Love is commitment. Love is sacrifice. Love will require something of you; perhaps more than you may want to give.

You can love someone you don’t like. You can love a person who irritates the snot out of you. You can love someone who has hurt you badly. When Jesus told us to love our enemies, He certainly didn’t mean we had to have affectionate feelings toward them. (He also didn’t mean we had to agree with their choices, applaud their actions, or remain “neutral” about things.)

If you try to live your life being totally directed by your feelings, you will be perpetually dissatisfied.

You can love someone in precisely the same moment that you feel like smacking them upside the head. (Don’t smack people!) You can choose to love even when all the romantic feelings are gone. You can choose to love when you’re exhausted or angry.

Listen to Thomas Aquinas: “Love is willing the good of the other, as other.” That means willing (choosing!) what is truly good for the other person, strictly for their own sake. Not because it’s good for you. That also means if it’s not good for that person, or simply not good, it would not be love to want it for them, no matter how badly they may want it. If it’s not good, it would not be love for anyone else to want it for you.

I’m speaking of objective good here. Just because something makes you feel good doesn’t mean it’s good for you. The fact that a person may strongly desire something doesn’t mean it’s automatically good, or that they are entitled to have it. Again, there is objective moral good. If it contradicts the natural and moral law, then — by definition — it is not good.

Love is Not a Feeling

This concept runs entirely opposite to everything the culture is currently telling you. I realize that. The tyranny of Feelings says that you should be able to have and do everything that makes you feel good, makes you happy, satisfies your desires — and no one should be able to tell you no. What’s right for you, and all that.

#####

Aim of the exercise —
(a) In the passage about love, who is quoted saying that love is "willing the good of the other, as other"?
(b) What does the passage say you will be if you try to live your life totally directed by your feelings?
(c) What name does the passage give to the force claiming no one should be able to tell you no?
Rely on the passage about love and nothing else.

Information provided —
#####

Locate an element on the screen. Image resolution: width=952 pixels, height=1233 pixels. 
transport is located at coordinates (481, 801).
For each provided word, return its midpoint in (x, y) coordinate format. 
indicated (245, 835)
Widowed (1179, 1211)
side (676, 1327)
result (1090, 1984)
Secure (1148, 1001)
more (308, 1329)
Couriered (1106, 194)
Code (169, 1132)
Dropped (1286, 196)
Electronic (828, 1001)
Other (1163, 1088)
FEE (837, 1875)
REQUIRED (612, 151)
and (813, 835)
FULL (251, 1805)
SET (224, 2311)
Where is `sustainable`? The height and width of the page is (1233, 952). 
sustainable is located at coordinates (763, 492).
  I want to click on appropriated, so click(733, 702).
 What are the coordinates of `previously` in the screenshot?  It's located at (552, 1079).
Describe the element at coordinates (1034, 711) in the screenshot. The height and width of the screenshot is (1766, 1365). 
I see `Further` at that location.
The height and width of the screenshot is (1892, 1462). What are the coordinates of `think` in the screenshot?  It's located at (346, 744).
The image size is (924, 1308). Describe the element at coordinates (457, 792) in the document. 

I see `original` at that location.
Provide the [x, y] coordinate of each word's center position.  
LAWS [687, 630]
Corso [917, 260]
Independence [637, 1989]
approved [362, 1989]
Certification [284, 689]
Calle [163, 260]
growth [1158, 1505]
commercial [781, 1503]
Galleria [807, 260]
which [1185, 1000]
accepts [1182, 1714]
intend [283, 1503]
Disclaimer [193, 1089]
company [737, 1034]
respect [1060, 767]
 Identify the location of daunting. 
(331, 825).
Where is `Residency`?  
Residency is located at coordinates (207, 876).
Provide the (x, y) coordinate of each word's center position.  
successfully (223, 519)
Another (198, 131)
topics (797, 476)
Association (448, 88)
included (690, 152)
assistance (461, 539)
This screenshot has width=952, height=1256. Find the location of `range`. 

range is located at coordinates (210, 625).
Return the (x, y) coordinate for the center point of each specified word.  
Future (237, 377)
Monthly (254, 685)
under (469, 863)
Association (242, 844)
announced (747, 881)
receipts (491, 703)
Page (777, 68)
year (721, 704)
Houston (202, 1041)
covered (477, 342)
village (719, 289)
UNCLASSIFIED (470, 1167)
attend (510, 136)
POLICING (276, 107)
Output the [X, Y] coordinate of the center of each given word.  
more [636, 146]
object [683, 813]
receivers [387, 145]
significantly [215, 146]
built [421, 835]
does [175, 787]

#####

Task solution —
(a) Thomas Aquinas
(b) Perpetually dissatisfied
(c) The tyranny of Feelings